First, it checks the type of each operation against an allowlist that the workflow author defined. If the author said the agent can create issues and comments but not pull requests, any staged PR gets dropped.
Second, it enforces quantity limits. An agent might be restricted to creating at most three pull requests per run.
Third, it runs content sanitization, scanning for secrets that might have leaked into the output text, removing URLs, and running content moderation checks.
Only outputs that survive the entire pipeline get committed to GitHub. Every stage’s side effects are explicit and vetted.
The compiler plays an important role here, too. When it decomposes a workflow into stages, it defines for each stage the active components and their permissions (read versus write), the data artifacts that stage can emit, and the admissible downstream consumers of those artifacts.
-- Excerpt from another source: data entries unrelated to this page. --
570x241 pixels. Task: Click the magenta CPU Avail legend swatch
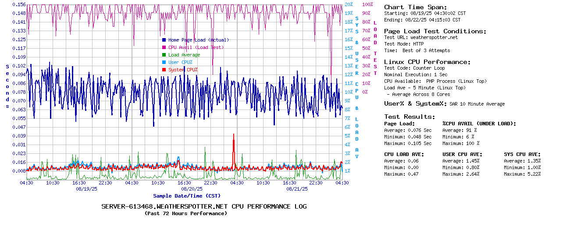click(x=164, y=47)
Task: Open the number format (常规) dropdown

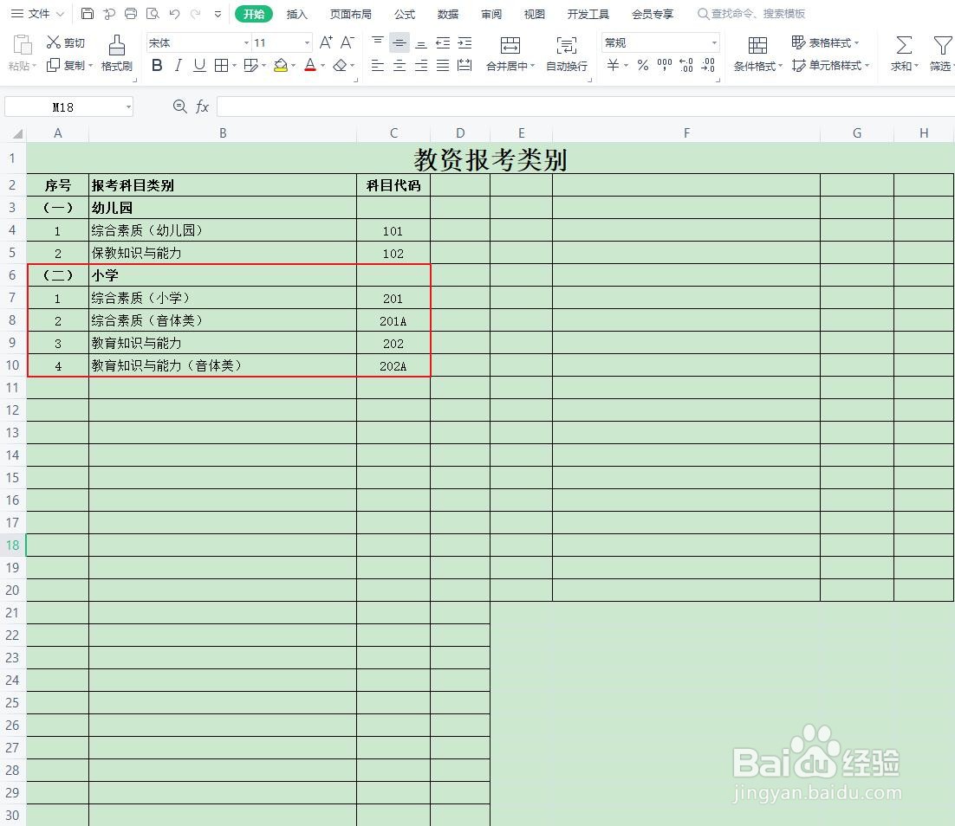Action: tap(713, 42)
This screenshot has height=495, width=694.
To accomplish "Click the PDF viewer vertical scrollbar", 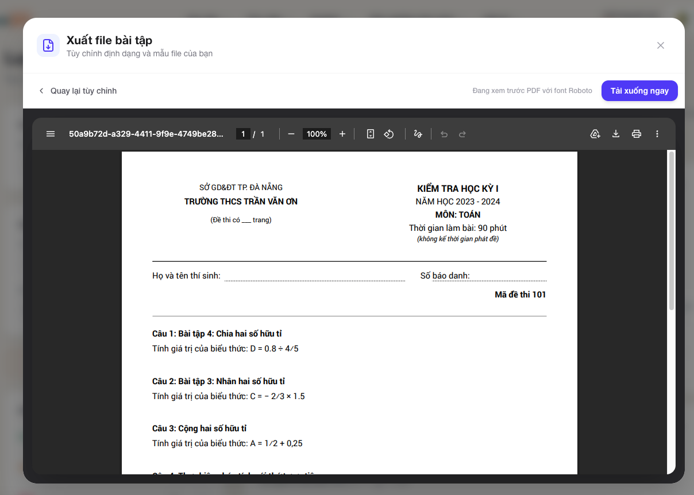I will click(672, 230).
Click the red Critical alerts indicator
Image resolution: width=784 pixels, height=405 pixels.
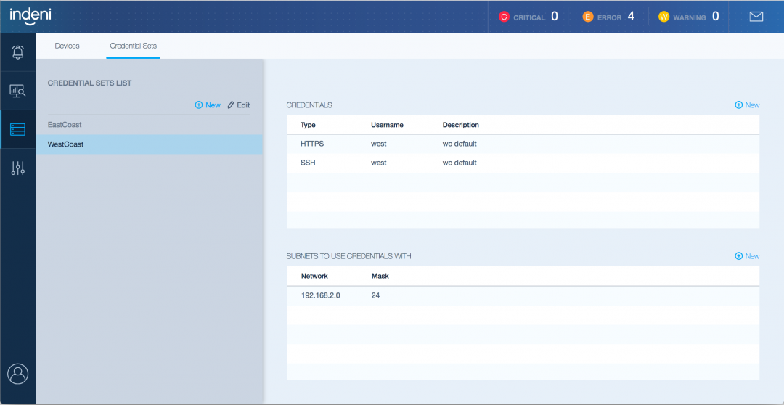point(528,17)
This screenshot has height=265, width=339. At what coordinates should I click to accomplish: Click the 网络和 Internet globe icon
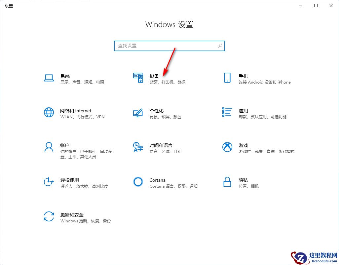click(x=49, y=113)
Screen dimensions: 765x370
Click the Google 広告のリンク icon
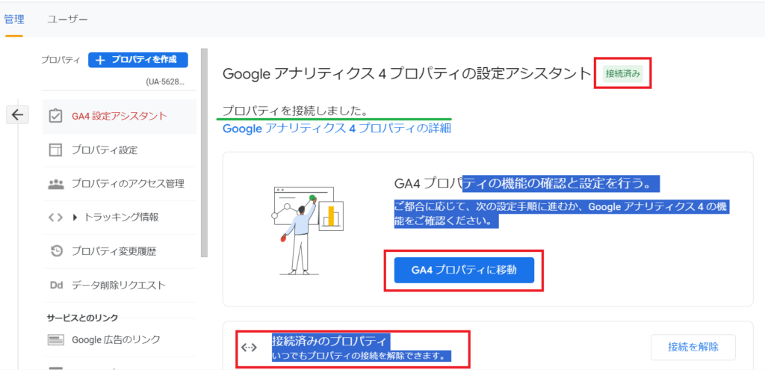(55, 339)
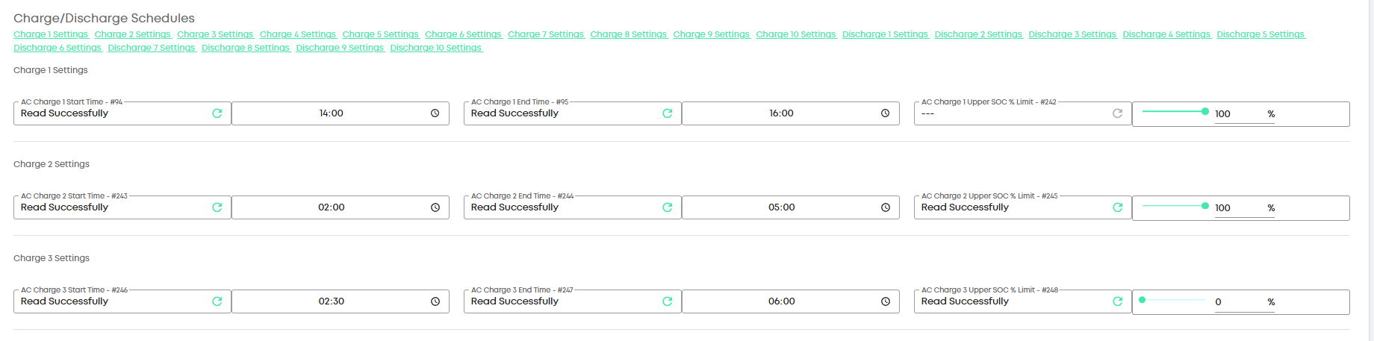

The workflow author declares upfront what the agent is allowed to produce, and the system enforces those declarations deterministically. Since the pipeline uses deterministic analysis, it can only catch patterns that GitHub anticipated. A truly novel attack vector might slip through, which is exactly why the other layers exist. No single layer is the complete answer.
Agents are determined to accomplish their tasks by any means and can have a surprisingly deep toolbox of tricks for doing so. When an agent behaves unexpectedly, you need full visibility into what happened.
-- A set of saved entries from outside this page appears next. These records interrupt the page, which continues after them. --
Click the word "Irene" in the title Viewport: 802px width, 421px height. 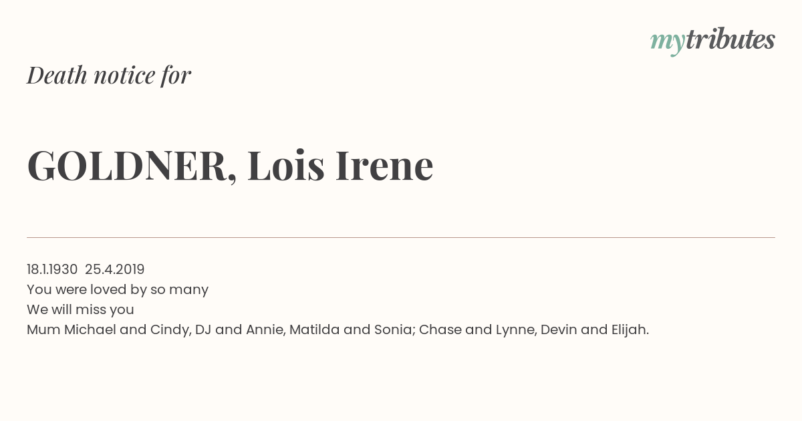pyautogui.click(x=384, y=165)
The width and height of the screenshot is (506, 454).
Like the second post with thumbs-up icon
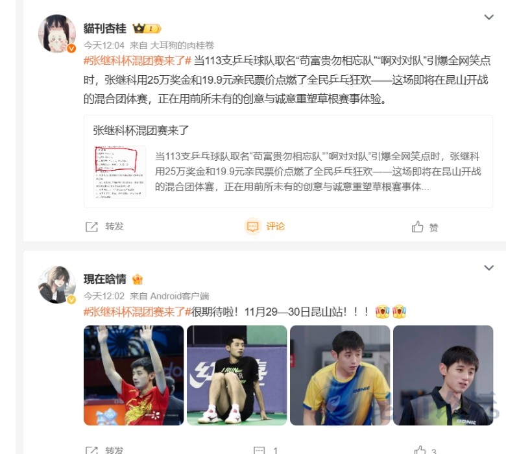[x=420, y=450]
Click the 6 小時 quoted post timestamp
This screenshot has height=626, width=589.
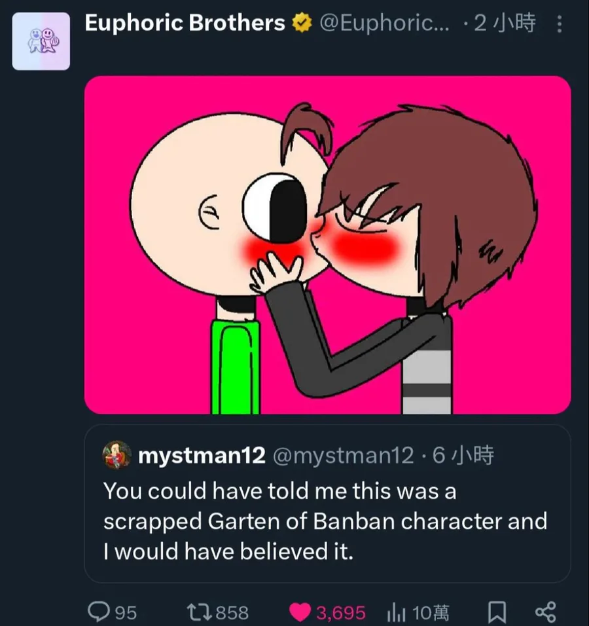(x=463, y=456)
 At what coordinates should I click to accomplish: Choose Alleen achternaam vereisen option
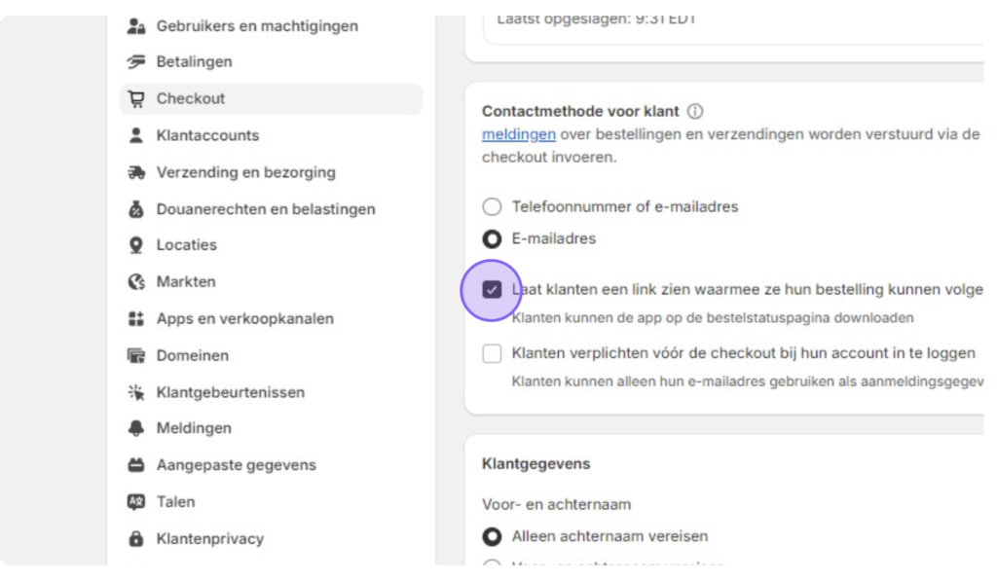tap(492, 536)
Agentic Workflows make observability a first-class architectural property by logging at every trust boundary.
Network and destination-level activity gets recorded at the firewall.
Model request/response metadata and authenticated requests are captured by the API proxy.
Tool invocations are logged by the MCP gateway and MCP servers.
GitHub even adds internal instrumentation to the agent container to audit potentially sensitive actions like environment variable accesses.
Together, these logs support full forensic reconstruction, policy validation, and detection of anomalous behavior.
But there’s a more important long-term play here. Every point where you can observe communication is also a point where you can mediate it. GitHub is building the observation infrastructure now with future control in mind. They already support a lockdown mode for the GitHub MCP server, and they plan to introduce controls that enforce policies across MCP servers based on whether repository objects are public or private, and based on who authored them.
Every security decision GitHub made came with a cost.
Security versus utility is the most obvious tension. Agents running inside GitHub’s architecture are more constrained than a developer working locally. The chroot approach gives agents access to host tools, but the firewall still limits network access, and the safe outputs pipeline still restricts what the agent can produce. In other words, more security means less flexibility.
Strict-by-default is a strong opinion. Most other coding agents make sandboxing opt-in. Claude Code and Gemini CLI both require you to turn on their sandbox features. GitHub Agentic Workflows run in strict security mode by default. That’s a deliberate choice to prioritize safety over developer convenience, and it won’t be the right tradeoff for every use case.
Prompt injection remains fundamentally unsolved. GitHub’s architecture is a damage containment strategy, not a prevention strategy. It limits the blast radius when an agent gets tricked, but it can’t prevent the issue itself. And the deterministic vetting in the safe outputs pipeline can only catch patterns that were anticipated. A novel attack vector might need a new pipeline stage.
The architecture is also complex, involving multiple containers, proxies, gateways, a compilation step, and a staged output pipeline. This is engineering overhead that makes sense at GitHub’s scale. For simpler use cases, we might not need every piece.
As AI agents become standard in development tooling, the question will shift from whether to sandbox to building a complete security architecture.
GitHub’s four principles offer a transferable framework:
Defend in depth with independent layers.
Keep agents away from secrets by architecture, not policy.
Vet every output through deterministic analysis before it affects the real world.
Log everything at every trust boundary, because today’s observability is tomorrow’s control plane.